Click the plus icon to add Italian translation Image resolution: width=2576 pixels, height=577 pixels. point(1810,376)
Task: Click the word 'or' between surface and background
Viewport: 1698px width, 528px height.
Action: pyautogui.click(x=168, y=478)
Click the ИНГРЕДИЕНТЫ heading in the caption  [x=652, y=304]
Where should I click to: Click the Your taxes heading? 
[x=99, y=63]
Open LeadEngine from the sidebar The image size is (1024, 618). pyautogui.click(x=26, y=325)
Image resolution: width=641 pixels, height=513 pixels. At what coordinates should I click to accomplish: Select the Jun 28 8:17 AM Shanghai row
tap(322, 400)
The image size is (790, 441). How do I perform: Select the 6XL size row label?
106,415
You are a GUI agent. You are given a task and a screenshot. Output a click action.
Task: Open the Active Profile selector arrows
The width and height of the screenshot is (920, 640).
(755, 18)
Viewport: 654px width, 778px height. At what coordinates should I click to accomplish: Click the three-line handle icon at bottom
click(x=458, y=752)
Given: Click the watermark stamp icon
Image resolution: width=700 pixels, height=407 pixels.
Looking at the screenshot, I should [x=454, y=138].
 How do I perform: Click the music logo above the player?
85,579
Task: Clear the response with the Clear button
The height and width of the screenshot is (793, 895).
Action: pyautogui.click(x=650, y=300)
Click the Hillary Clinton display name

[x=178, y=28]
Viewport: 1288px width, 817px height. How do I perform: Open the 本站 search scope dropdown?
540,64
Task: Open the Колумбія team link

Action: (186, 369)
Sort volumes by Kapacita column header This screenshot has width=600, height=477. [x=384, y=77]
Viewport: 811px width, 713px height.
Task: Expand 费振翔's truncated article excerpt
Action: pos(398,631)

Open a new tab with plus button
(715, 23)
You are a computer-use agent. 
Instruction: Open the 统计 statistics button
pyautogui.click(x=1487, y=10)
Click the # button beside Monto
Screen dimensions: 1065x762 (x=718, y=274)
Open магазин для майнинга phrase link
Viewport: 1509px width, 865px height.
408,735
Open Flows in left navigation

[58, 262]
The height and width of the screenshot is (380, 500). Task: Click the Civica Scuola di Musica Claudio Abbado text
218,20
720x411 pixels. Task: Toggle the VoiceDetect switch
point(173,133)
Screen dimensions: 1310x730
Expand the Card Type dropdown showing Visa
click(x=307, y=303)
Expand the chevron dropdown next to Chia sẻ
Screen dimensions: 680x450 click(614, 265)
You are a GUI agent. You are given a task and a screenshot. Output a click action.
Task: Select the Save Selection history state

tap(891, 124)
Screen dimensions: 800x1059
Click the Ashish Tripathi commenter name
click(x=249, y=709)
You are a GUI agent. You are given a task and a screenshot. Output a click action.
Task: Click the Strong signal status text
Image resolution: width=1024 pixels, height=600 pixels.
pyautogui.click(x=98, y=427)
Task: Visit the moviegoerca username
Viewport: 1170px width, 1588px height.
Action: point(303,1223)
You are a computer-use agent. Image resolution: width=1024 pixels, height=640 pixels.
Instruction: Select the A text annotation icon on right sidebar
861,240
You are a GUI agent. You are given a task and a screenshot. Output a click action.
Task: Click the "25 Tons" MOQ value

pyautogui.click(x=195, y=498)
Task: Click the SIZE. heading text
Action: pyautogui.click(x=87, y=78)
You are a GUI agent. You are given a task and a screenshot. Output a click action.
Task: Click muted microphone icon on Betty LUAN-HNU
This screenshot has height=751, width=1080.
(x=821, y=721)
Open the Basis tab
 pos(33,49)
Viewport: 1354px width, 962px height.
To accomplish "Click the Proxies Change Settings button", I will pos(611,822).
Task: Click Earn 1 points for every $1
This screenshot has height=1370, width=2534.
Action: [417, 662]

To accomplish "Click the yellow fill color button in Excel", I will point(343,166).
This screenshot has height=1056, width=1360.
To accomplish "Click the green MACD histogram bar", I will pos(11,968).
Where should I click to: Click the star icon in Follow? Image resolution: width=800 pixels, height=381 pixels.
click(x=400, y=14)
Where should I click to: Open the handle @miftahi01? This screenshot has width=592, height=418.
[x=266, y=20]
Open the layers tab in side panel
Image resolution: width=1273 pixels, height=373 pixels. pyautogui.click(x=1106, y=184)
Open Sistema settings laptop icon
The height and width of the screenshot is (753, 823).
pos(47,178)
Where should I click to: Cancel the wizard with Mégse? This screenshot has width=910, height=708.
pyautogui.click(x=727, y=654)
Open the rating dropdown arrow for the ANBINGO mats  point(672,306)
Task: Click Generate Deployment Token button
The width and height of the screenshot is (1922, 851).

> [EXERCISE DETAILS] Your answer must be the full listing, copied exactly.

> [WRITTEN REPLY]
Click the plus icon to add Italian translation Image resolution: width=2576 pixels, height=577 pixels. point(1810,376)
Task: Click the word 'or' between surface and background
Viewport: 1698px width, 528px height.
Action: pyautogui.click(x=168, y=478)
Click the ИНГРЕДИЕНТЫ heading in the caption  [x=652, y=304]
Where should I click to: Click the Your taxes heading? 
[x=99, y=63]
Open LeadEngine from the sidebar The image size is (1024, 618). pyautogui.click(x=26, y=325)
Image resolution: width=641 pixels, height=513 pixels. At what coordinates should I click to accomplish: Select the Jun 28 8:17 AM Shanghai row
tap(322, 400)
The image size is (790, 441). How do I perform: Select the 6XL size row label?
106,415
You are a GUI agent. You are given a task and a screenshot. Output a click action.
Task: Open the Active Profile selector arrows
The width and height of the screenshot is (920, 640).
(755, 18)
Viewport: 654px width, 778px height. At what coordinates should I click to accomplish: Click the three-line handle icon at bottom
click(x=458, y=752)
Given: Click the watermark stamp icon
Image resolution: width=700 pixels, height=407 pixels.
Looking at the screenshot, I should [x=454, y=138].
 How do I perform: Click the music logo above the player?
85,579
Task: Clear the response with the Clear button
The height and width of the screenshot is (793, 895).
Action: pyautogui.click(x=650, y=300)
Click the Hillary Clinton display name

[x=178, y=28]
Viewport: 1288px width, 817px height. How do I perform: Open the 本站 search scope dropdown?
540,64
Task: Open the Колумбія team link

Action: (186, 369)
Sort volumes by Kapacita column header This screenshot has width=600, height=477. [x=384, y=77]
Viewport: 811px width, 713px height.
Task: Expand 费振翔's truncated article excerpt
Action: pos(398,631)

Open a new tab with plus button
(715, 23)
You are a computer-use agent. 
Instruction: Open the 统计 statistics button
pyautogui.click(x=1487, y=10)
Click the # button beside Monto
Screen dimensions: 1065x762 (x=718, y=274)
Open магазин для майнинга phrase link
Viewport: 1509px width, 865px height.
408,735
Open Flows in left navigation

[58, 262]
The height and width of the screenshot is (380, 500). Task: Click the Civica Scuola di Musica Claudio Abbado text
218,20
720x411 pixels. Task: Toggle the VoiceDetect switch
point(173,133)
Screen dimensions: 1310x730
Expand the Card Type dropdown showing Visa
click(x=307, y=303)
Expand the chevron dropdown next to Chia sẻ
Screen dimensions: 680x450 click(614, 265)
You are a GUI agent. You are given a task and a screenshot. Output a click action.
Task: Select the Save Selection history state

tap(891, 124)
Screen dimensions: 800x1059
Click the Ashish Tripathi commenter name
click(x=249, y=709)
You are a GUI agent. You are given a task and a screenshot. Output a click action.
Task: Click the Strong signal status text
Image resolution: width=1024 pixels, height=600 pixels.
pyautogui.click(x=98, y=427)
Task: Visit the moviegoerca username
Viewport: 1170px width, 1588px height.
Action: point(303,1223)
You are a computer-use agent. Image resolution: width=1024 pixels, height=640 pixels.
Instruction: Select the A text annotation icon on right sidebar
861,240
You are a GUI agent. You are given a task and a screenshot. Output a click action.
Task: Click the "25 Tons" MOQ value

pyautogui.click(x=195, y=498)
Task: Click the SIZE. heading text
Action: pyautogui.click(x=87, y=78)
You are a GUI agent. You are given a task and a screenshot. Output a click action.
Task: Click muted microphone icon on Betty LUAN-HNU
This screenshot has height=751, width=1080.
(x=821, y=721)
Open the Basis tab
 pos(33,49)
Viewport: 1354px width, 962px height.
To accomplish "Click the Proxies Change Settings button", I will pos(611,822).
Task: Click Earn 1 points for every $1
This screenshot has height=1370, width=2534.
Action: [417, 662]

To accomplish "Click the yellow fill color button in Excel", I will point(343,166).
This screenshot has height=1056, width=1360.
To accomplish "Click the green MACD histogram bar", I will pos(11,968).
Where should I click to: Click the star icon in Follow? Image resolution: width=800 pixels, height=381 pixels.
click(x=400, y=14)
Where should I click to: Open the handle @miftahi01? This screenshot has width=592, height=418.
[x=266, y=20]
Open the layers tab in side panel
Image resolution: width=1273 pixels, height=373 pixels. pyautogui.click(x=1106, y=184)
Open Sistema settings laptop icon
The height and width of the screenshot is (753, 823).
pos(47,178)
Where should I click to: Cancel the wizard with Mégse? This screenshot has width=910, height=708.
pyautogui.click(x=727, y=654)
Open the rating dropdown arrow for the ANBINGO mats  point(672,306)
Task: Click Generate Deployment Token button
The width and height of the screenshot is (1922, 851).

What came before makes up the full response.